Ng Madelena Y, Helzer Jarrod, Pfeffer Michael A, Seto Tina, Hernandez-Boussard Tina
Department of Medicine, Stanford University, Stanford, CA 94305, United States.
Technology and Digital Solutions, Stanford Health Care, Stanford, CA 94305, United States.
J Am Med Inform Assoc. 2025 Mar 1;32(3):586-588. doi: 10.1093/jamia/ocaf005.
Generative AI, particularly large language models (LLMs), holds great potential for improving patient care and operational efficiency in healthcare. However, the use of LLMs is complicated by regulatory concerns around data security and patient privacy. This study aimed to develop and evaluate a secure infrastructure that allows researchers to safely leverage LLMs in healthcare while ensuring HIPAA compliance and promoting equitable AI.

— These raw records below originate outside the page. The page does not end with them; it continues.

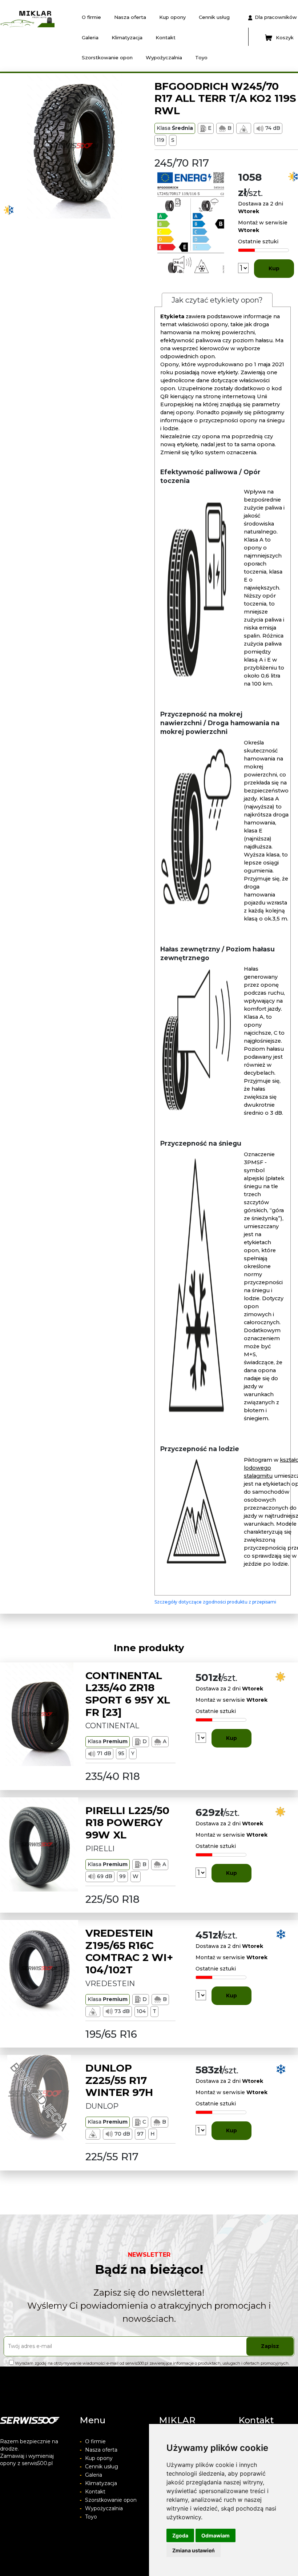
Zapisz (270, 2346)
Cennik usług (214, 17)
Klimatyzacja (127, 37)
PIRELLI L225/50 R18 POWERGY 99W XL (127, 1822)
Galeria (90, 37)
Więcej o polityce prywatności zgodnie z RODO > (56, 2369)
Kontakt (166, 37)
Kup (274, 268)
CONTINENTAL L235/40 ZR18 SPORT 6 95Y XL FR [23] (127, 1693)
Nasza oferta (130, 17)
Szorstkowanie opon (107, 57)
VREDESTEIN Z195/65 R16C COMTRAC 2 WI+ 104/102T (129, 1951)
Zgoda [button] (180, 2535)
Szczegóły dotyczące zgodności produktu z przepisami (215, 1602)
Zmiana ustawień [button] (193, 2550)
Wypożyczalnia (164, 57)
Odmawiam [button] (215, 2535)
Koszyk (285, 37)
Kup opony (172, 17)
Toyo (201, 57)
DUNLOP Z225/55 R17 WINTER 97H (119, 2080)
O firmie (91, 17)
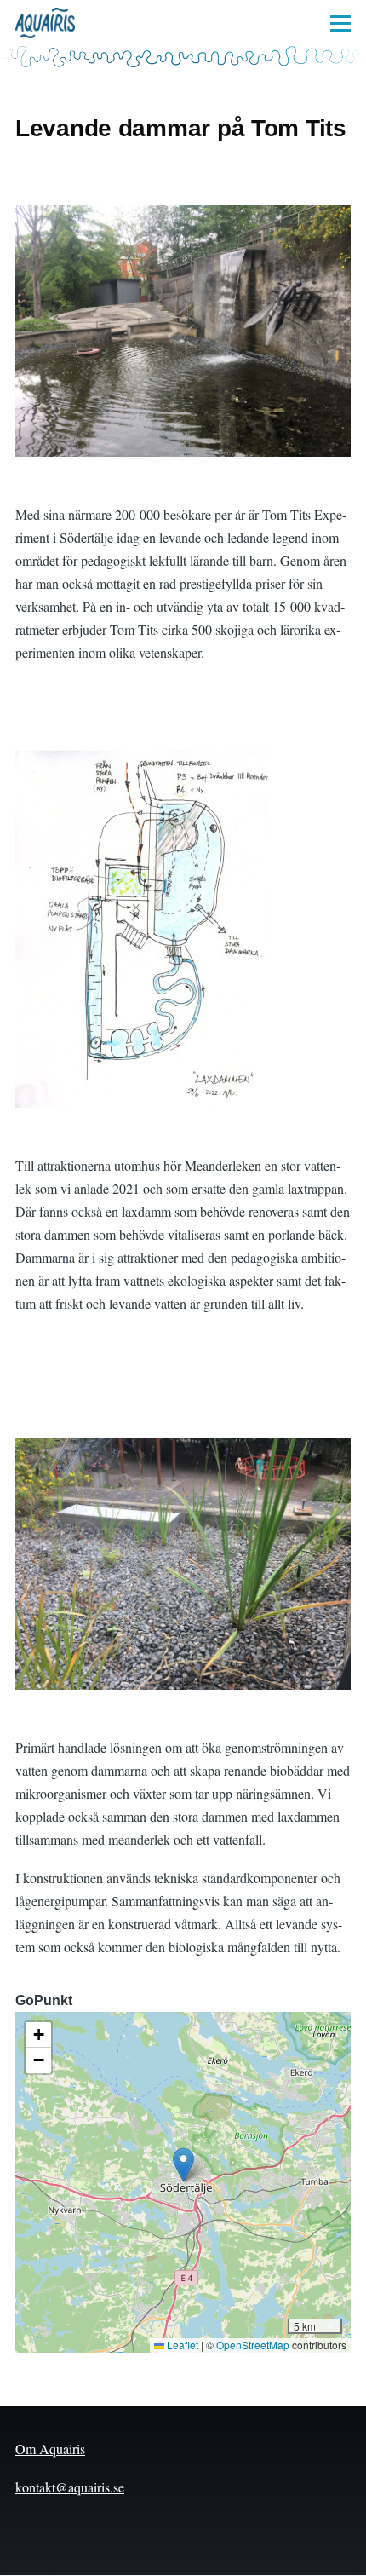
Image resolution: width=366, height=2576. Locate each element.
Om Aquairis (50, 2449)
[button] (183, 2164)
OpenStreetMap (252, 2344)
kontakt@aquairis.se (69, 2487)
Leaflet (181, 2344)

We implemented a private Azure OpenAI Studio deployment with secure API-enabled endpoints for researchers. Two use cases were explored, detecting falls from electronic health records (EHR) notes and evaluating bias in mental health prediction using fairness-aware prompts.
The framework provided secure, HIPAA-compliant API access to LLMs, allowing researchers to handle sensitive data safely. Both use cases highlighted the secure infrastructure's capacity to protect sensitive patient data while supporting innovation.
This centralized platform presents a scalable, secure, and HIPAA-compliant solution for healthcare institutions aiming to integrate LLMs into clinical research.
生成式人工智能,尤其是大语言模型(LLMs),在改善医疗保健中的患者护理和运营效率方面具有巨大潜力。然而,围绕数据安全和患者隐私的监管问题使大语言模型的使用变得复杂。本研究旨在开发和评估一种安全的基础设施,使研究人员能够在医疗保健中安全地利用大语言模型,同时确保符合《健康保险流通与责任法案》(HIPAA)并促进公平的人工智能。
我们为研究人员实施了一个具有安全的启用API端点的私有Azure OpenAI Studio部署。探索了两个用例,即从电子健康记录(EHR)笔记中检测跌倒以及使用公平感知提示评估心理健康预测中的偏差。
该框架提供了对大语言模型的安全、符合HIPAA的API访问,使研究人员能够安全地处理敏感数据。两个用例都突出了安全基础设施在保护敏感患者数据的同时支持创新的能力。
这个集中式平台为旨在将大语言模型集成到临床研究中的医疗机构提供了一个可扩展、安全且符合HIPAA的解决方案。